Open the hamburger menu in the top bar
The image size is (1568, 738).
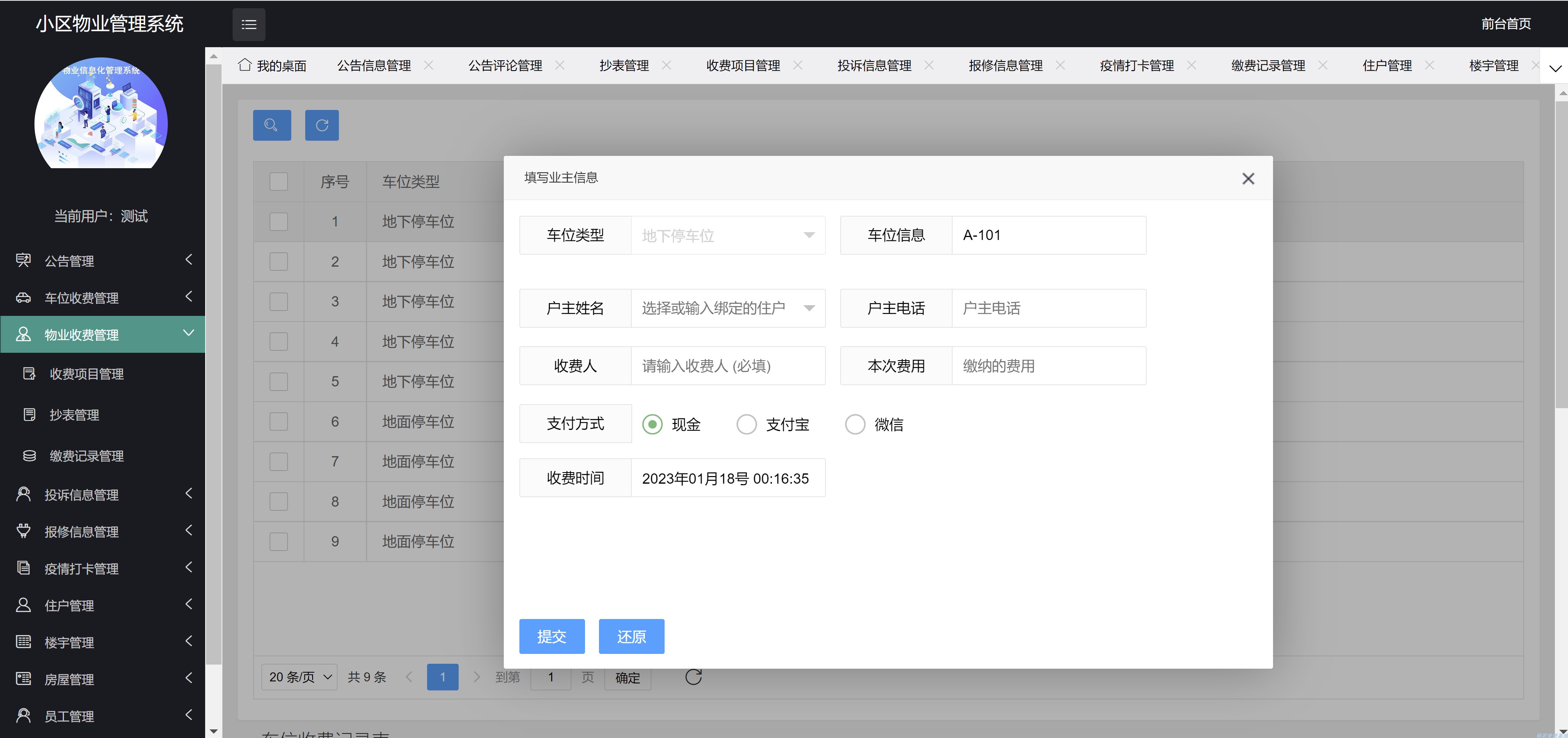(248, 24)
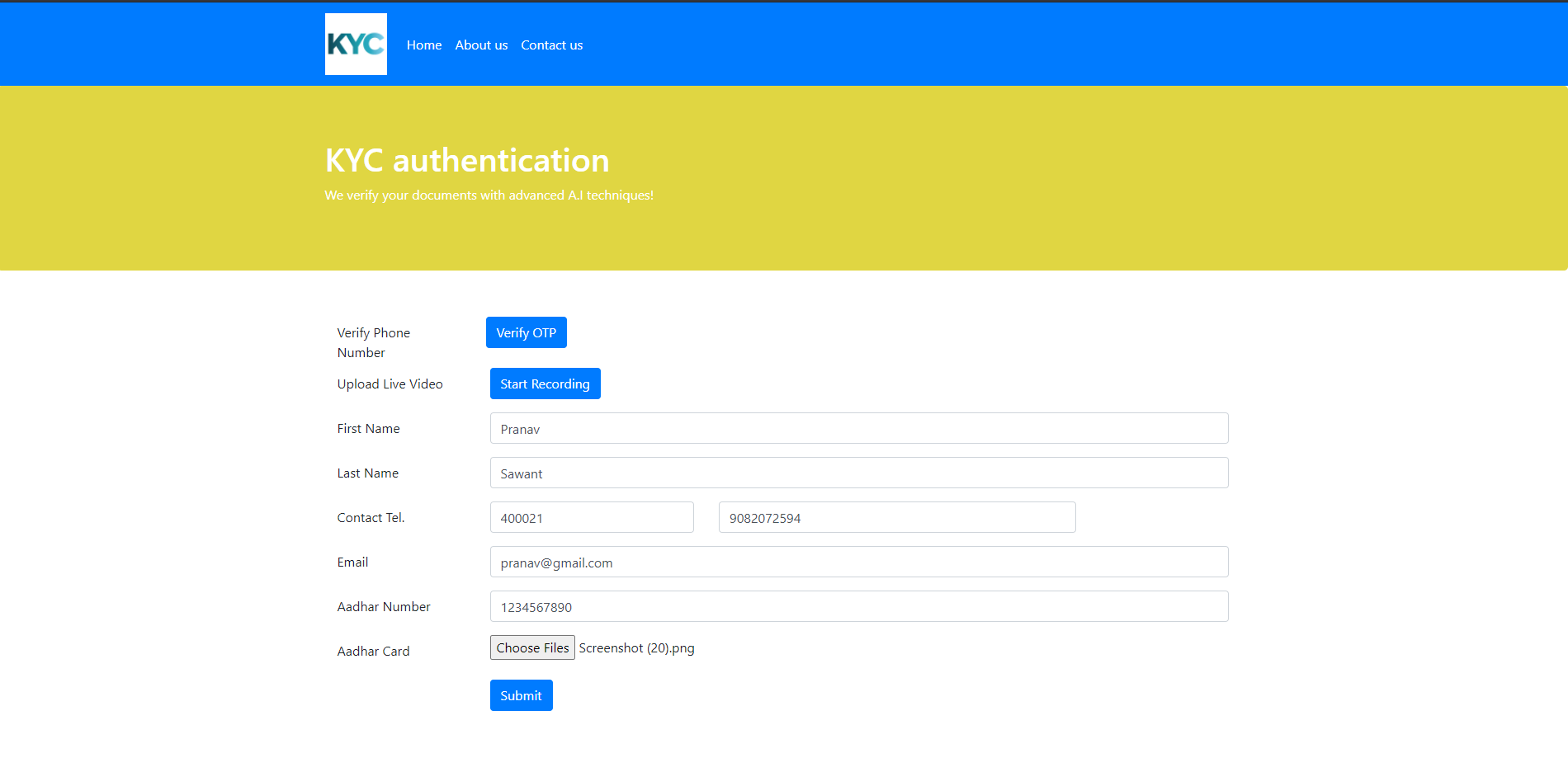Click the Screenshot (20).png file name text

tap(636, 648)
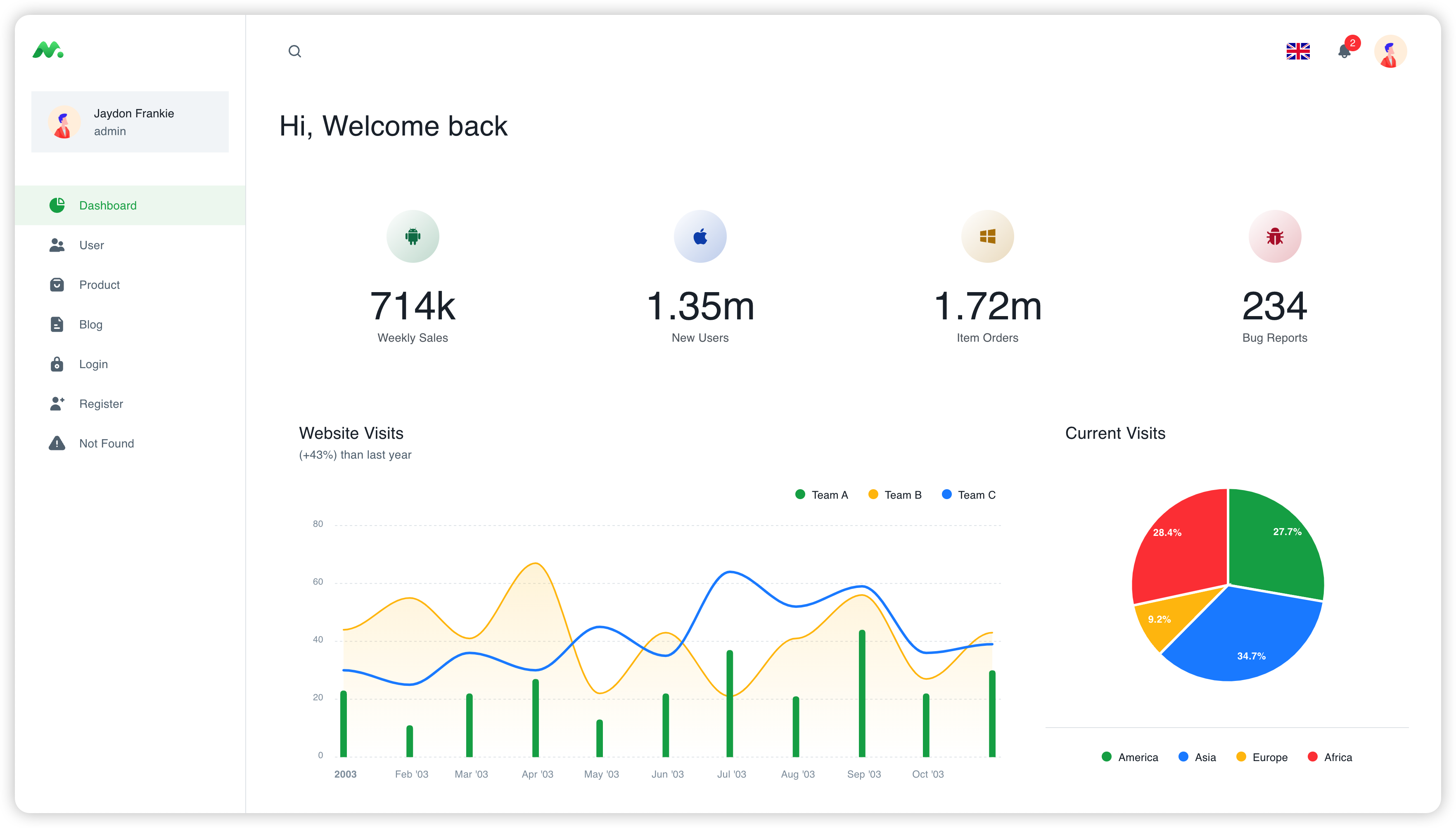
Task: Select Dashboard in the sidebar
Action: click(107, 205)
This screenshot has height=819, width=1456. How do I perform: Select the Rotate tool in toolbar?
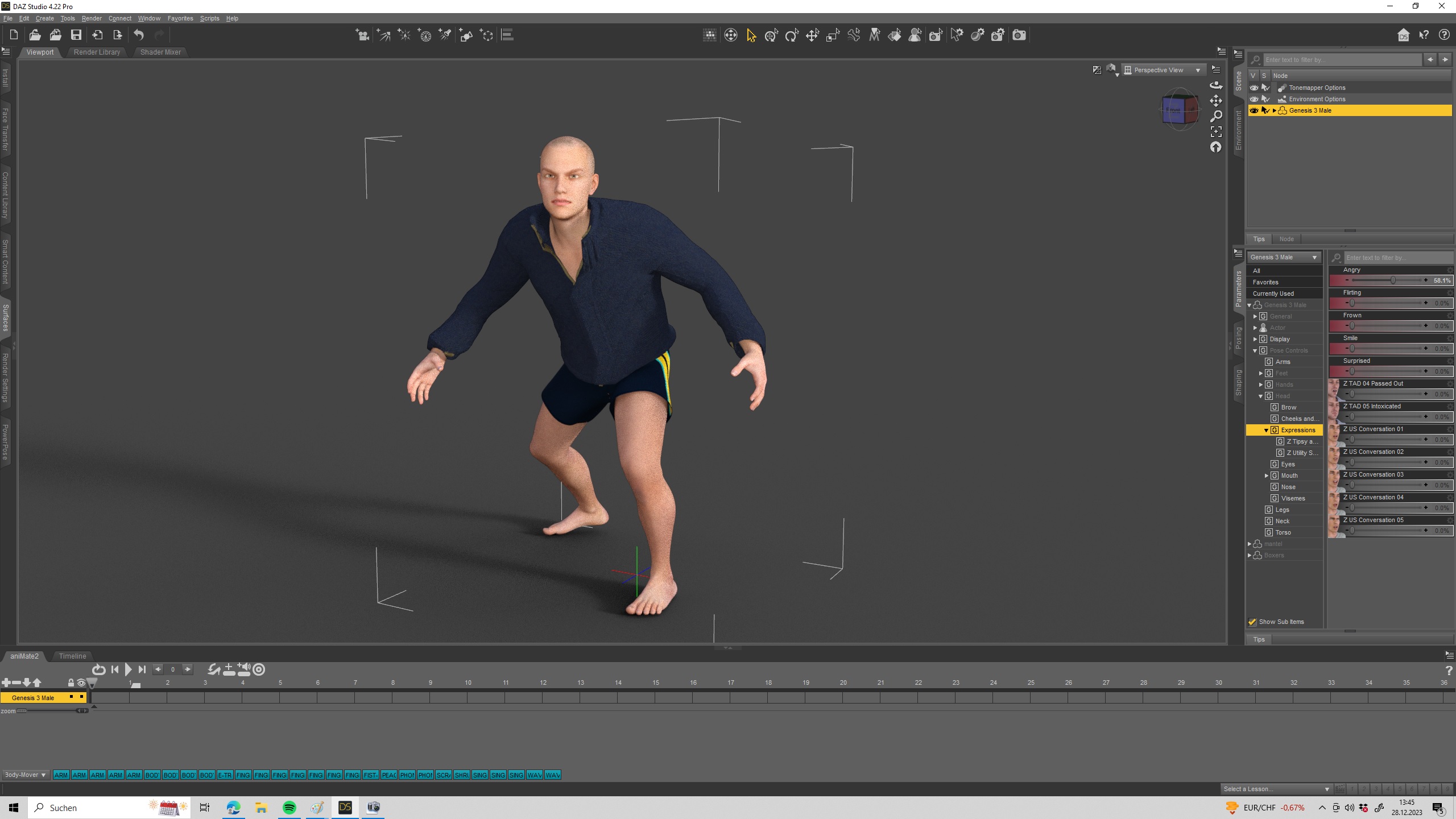tap(792, 36)
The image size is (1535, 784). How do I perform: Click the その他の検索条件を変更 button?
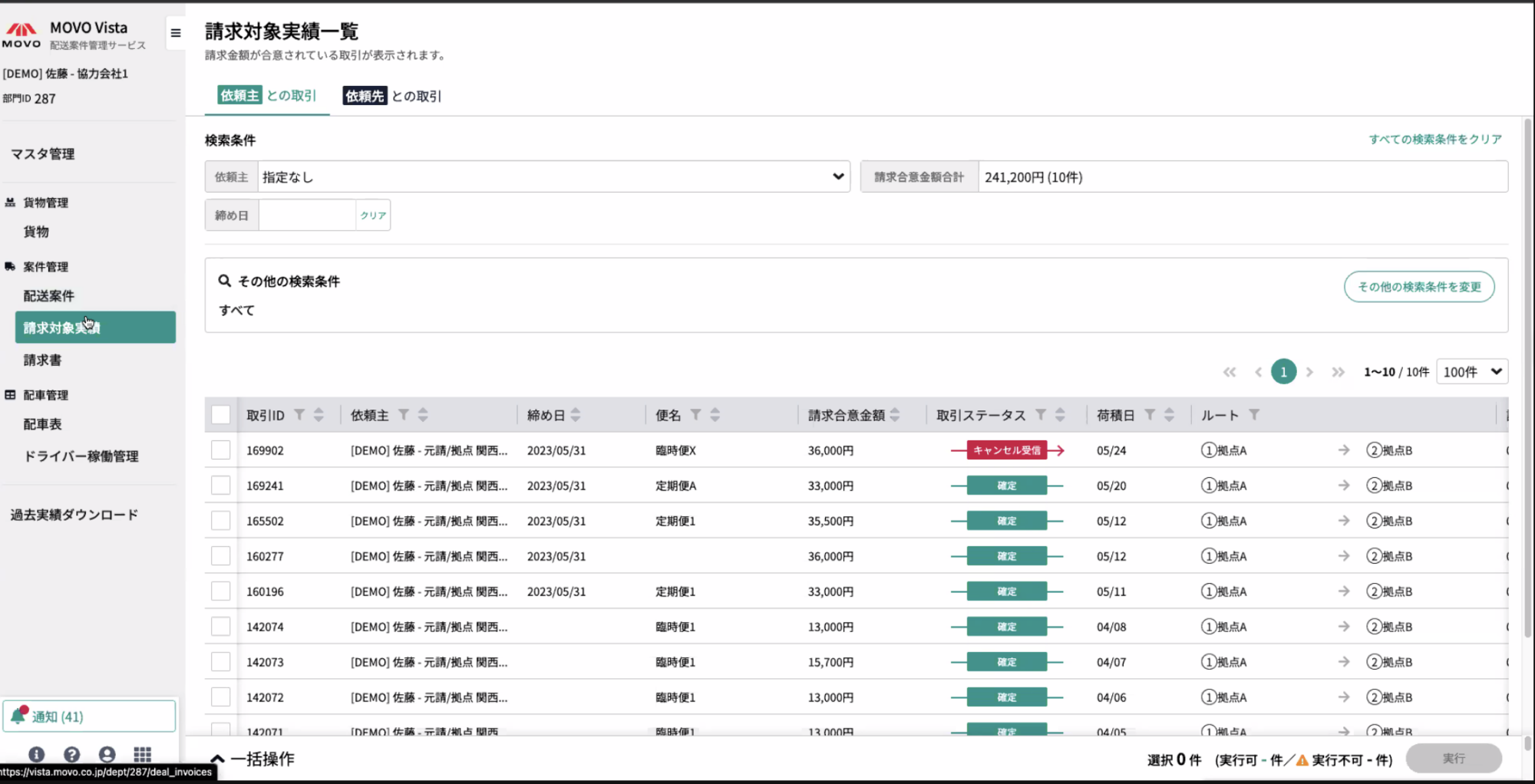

+===+

--- What you have to do ---
Drop the pictures; repeat the listing above exactly.

--- Final answer ---
Open the hamburger menu in the top bar
The image size is (1568, 738).
(248, 24)
Click the Screenshot (20).png file name text

tap(636, 648)
Task: Select Dashboard in the sidebar
Action: click(107, 205)
This screenshot has height=819, width=1456. How do I perform: Select the Rotate tool in toolbar?
tap(792, 36)
The image size is (1535, 784). How do I perform: Click the その他の検索条件を変更 button?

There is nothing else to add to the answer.